#### DATASET ####
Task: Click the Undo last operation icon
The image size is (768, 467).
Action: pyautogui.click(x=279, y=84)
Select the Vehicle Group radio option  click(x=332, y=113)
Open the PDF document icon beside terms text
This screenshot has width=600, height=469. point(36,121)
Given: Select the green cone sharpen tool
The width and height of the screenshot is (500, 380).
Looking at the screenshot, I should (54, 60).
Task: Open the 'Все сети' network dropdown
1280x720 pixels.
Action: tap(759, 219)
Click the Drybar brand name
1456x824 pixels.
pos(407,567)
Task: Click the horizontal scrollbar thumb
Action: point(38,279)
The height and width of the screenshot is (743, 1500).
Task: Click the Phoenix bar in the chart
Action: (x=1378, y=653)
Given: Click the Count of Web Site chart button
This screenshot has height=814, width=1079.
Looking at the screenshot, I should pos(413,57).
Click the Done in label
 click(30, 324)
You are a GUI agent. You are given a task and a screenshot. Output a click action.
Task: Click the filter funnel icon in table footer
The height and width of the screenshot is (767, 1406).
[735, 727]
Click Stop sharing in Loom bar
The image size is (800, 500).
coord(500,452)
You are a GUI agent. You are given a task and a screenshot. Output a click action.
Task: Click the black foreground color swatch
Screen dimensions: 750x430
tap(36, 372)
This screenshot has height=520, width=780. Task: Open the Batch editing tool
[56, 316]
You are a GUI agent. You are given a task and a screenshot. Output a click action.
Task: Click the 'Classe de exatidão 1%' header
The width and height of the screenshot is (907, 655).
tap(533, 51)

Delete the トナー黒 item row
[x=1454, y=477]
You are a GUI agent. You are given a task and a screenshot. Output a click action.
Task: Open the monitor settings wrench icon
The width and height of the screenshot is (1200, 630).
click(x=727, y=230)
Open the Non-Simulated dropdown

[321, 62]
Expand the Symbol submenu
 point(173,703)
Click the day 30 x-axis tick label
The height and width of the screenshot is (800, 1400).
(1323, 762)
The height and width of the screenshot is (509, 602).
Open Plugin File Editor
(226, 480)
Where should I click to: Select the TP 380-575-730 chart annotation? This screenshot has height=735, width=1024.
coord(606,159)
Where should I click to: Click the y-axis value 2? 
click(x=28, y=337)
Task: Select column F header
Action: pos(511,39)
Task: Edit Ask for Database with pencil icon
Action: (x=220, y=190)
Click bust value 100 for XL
####
=== INSTRUCTIONS FOR THE TASK ===
Each entry needs to be written out again, exactly as given.

=== REPLY ===
Task: Click the Undo last operation icon
The image size is (768, 467).
Action: pyautogui.click(x=279, y=84)
Select the Vehicle Group radio option  click(x=332, y=113)
Open the PDF document icon beside terms text
This screenshot has width=600, height=469. point(36,121)
Given: Select the green cone sharpen tool
The width and height of the screenshot is (500, 380).
Looking at the screenshot, I should (54, 60).
Task: Open the 'Все сети' network dropdown
1280x720 pixels.
Action: tap(759, 219)
Click the Drybar brand name
1456x824 pixels.
pos(407,567)
Task: Click the horizontal scrollbar thumb
Action: point(38,279)
The height and width of the screenshot is (743, 1500).
Task: Click the Phoenix bar in the chart
Action: (x=1378, y=653)
Given: Click the Count of Web Site chart button
This screenshot has height=814, width=1079.
Looking at the screenshot, I should pos(413,57).
Click the Done in label
 click(30, 324)
You are a GUI agent. You are given a task and a screenshot. Output a click action.
Task: Click the filter funnel icon in table footer
The height and width of the screenshot is (767, 1406).
[735, 727]
Click Stop sharing in Loom bar
The image size is (800, 500).
coord(500,452)
You are a GUI agent. You are given a task and a screenshot. Output a click action.
Task: Click the black foreground color swatch
Screen dimensions: 750x430
tap(36, 372)
This screenshot has height=520, width=780. Task: Open the Batch editing tool
[56, 316]
You are a GUI agent. You are given a task and a screenshot. Output a click action.
Task: Click the 'Classe de exatidão 1%' header
The width and height of the screenshot is (907, 655).
tap(533, 51)

Delete the トナー黒 item row
[x=1454, y=477]
You are a GUI agent. You are given a task and a screenshot. Output a click action.
Task: Open the monitor settings wrench icon
The width and height of the screenshot is (1200, 630).
click(x=727, y=230)
Open the Non-Simulated dropdown

[321, 62]
Expand the Symbol submenu
 point(173,703)
Click the day 30 x-axis tick label
The height and width of the screenshot is (800, 1400).
(1323, 762)
The height and width of the screenshot is (509, 602).
Open Plugin File Editor
(226, 480)
Where should I click to: Select the TP 380-575-730 chart annotation? This screenshot has height=735, width=1024.
coord(606,159)
Where should I click to: Click the y-axis value 2? 
click(x=28, y=337)
Task: Select column F header
Action: pos(511,39)
Task: Edit Ask for Database with pencil icon
Action: (x=220, y=190)
Click bust value 100 for XL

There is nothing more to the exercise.